Retype the material that follows exactly, limited to the lines from the one with "Click the redo arrow in the toolbar" through the one with "Click Xem Chi Tiết under Hàn Quốc Ngoại Cảnh", and keep out all pictures.

Task material:

<<<<

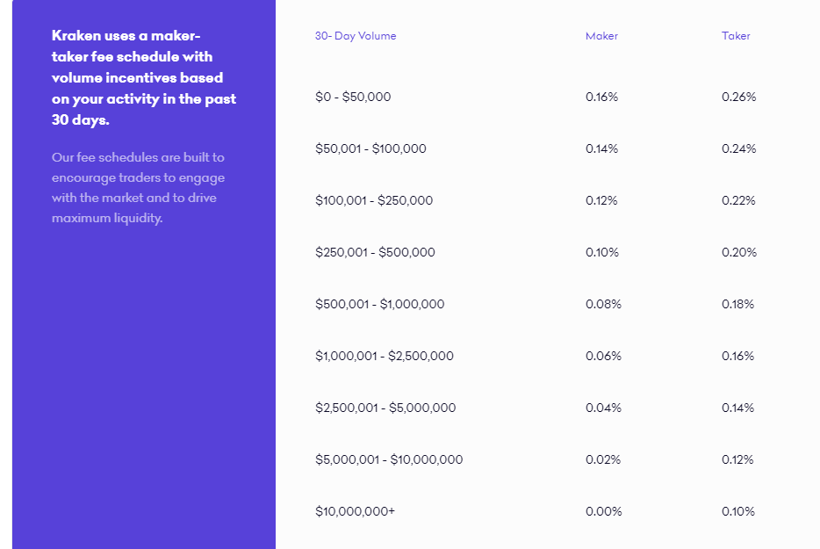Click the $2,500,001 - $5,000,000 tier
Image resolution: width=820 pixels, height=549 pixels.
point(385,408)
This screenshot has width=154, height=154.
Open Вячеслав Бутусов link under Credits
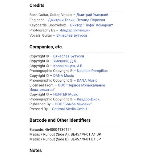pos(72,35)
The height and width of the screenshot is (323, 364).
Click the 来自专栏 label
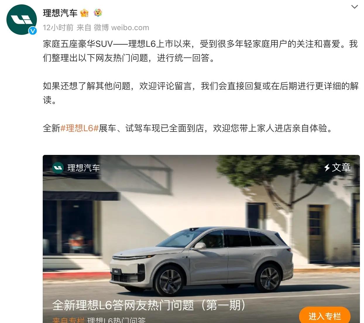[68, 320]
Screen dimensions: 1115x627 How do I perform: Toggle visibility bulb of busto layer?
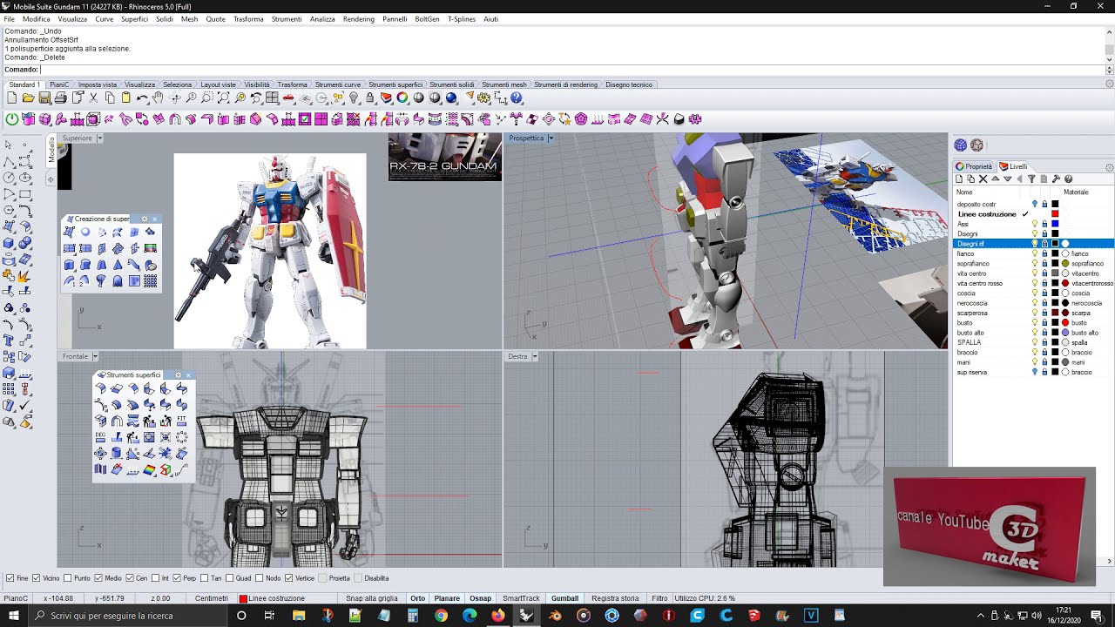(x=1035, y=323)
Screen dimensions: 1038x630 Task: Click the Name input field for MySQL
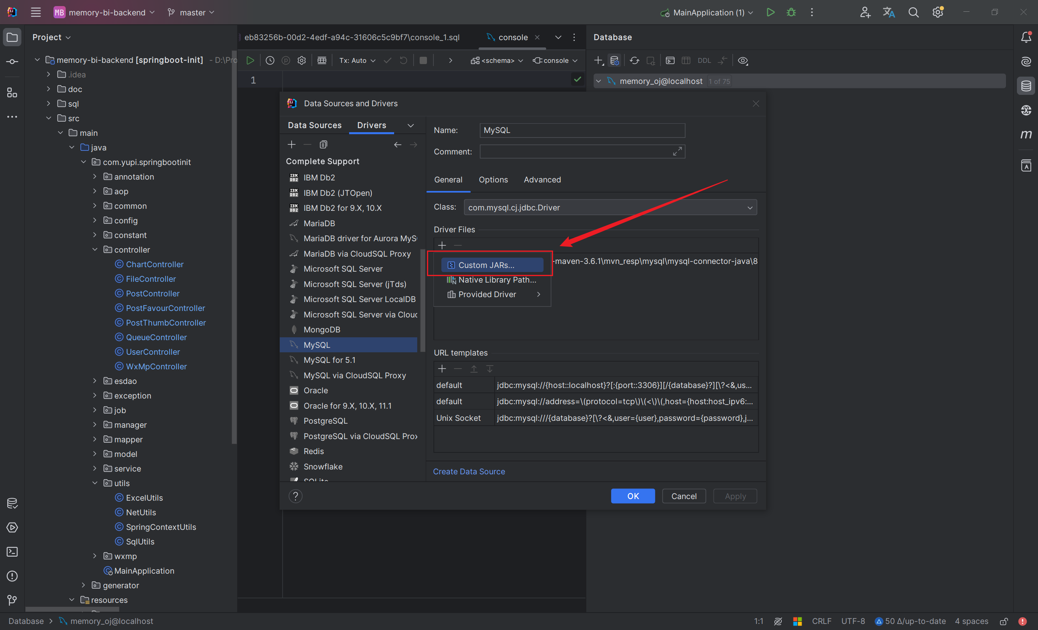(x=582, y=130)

>>>>
<<<<

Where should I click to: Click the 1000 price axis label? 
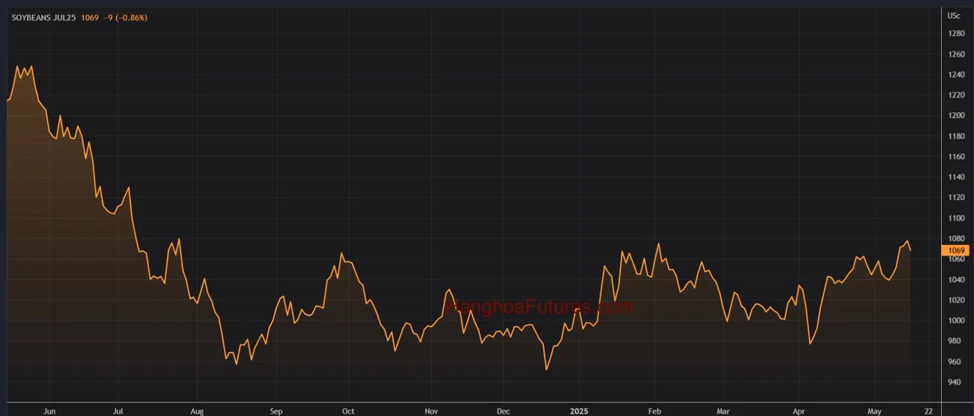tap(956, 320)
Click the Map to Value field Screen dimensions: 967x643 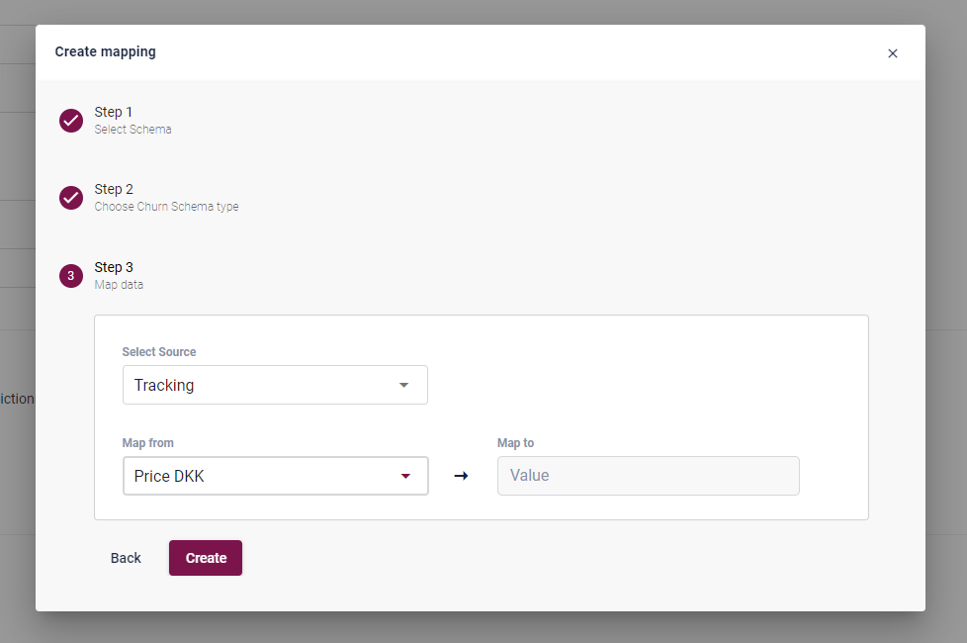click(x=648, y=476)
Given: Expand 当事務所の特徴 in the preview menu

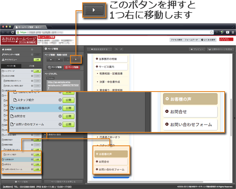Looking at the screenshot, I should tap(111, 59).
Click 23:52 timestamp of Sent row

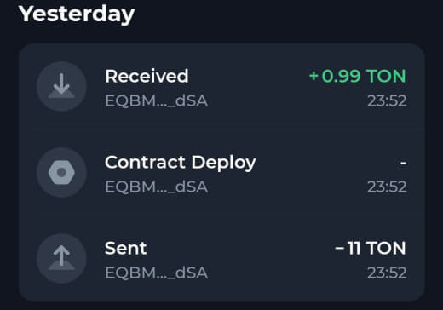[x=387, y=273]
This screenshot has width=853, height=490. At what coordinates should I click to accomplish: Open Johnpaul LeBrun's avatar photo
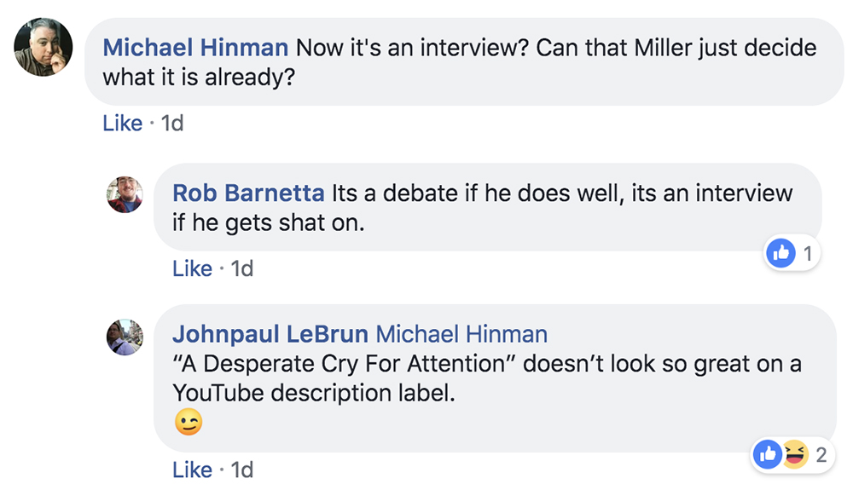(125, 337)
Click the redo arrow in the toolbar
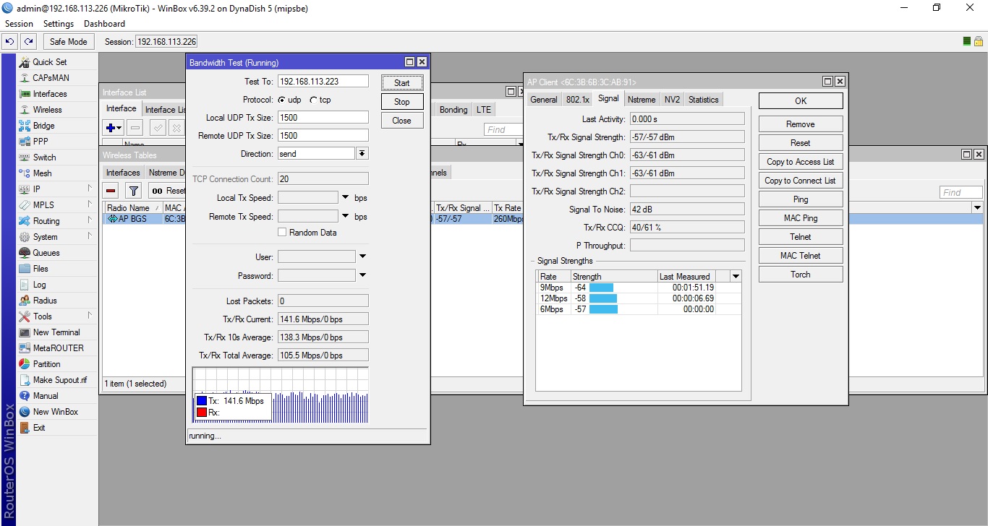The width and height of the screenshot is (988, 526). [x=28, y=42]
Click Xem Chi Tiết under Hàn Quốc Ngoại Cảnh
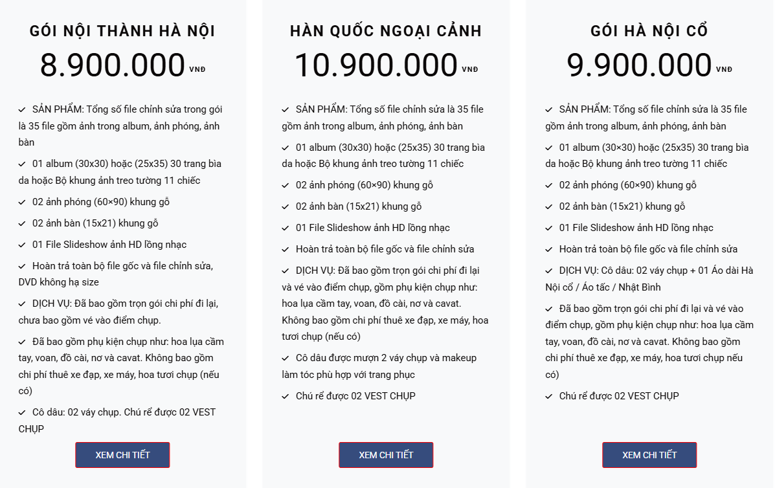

>>>>

Result of this exercise:
Click the redo arrow in the toolbar
The width and height of the screenshot is (988, 526). [x=28, y=42]
Click Xem Chi Tiết under Hàn Quốc Ngoại Cảnh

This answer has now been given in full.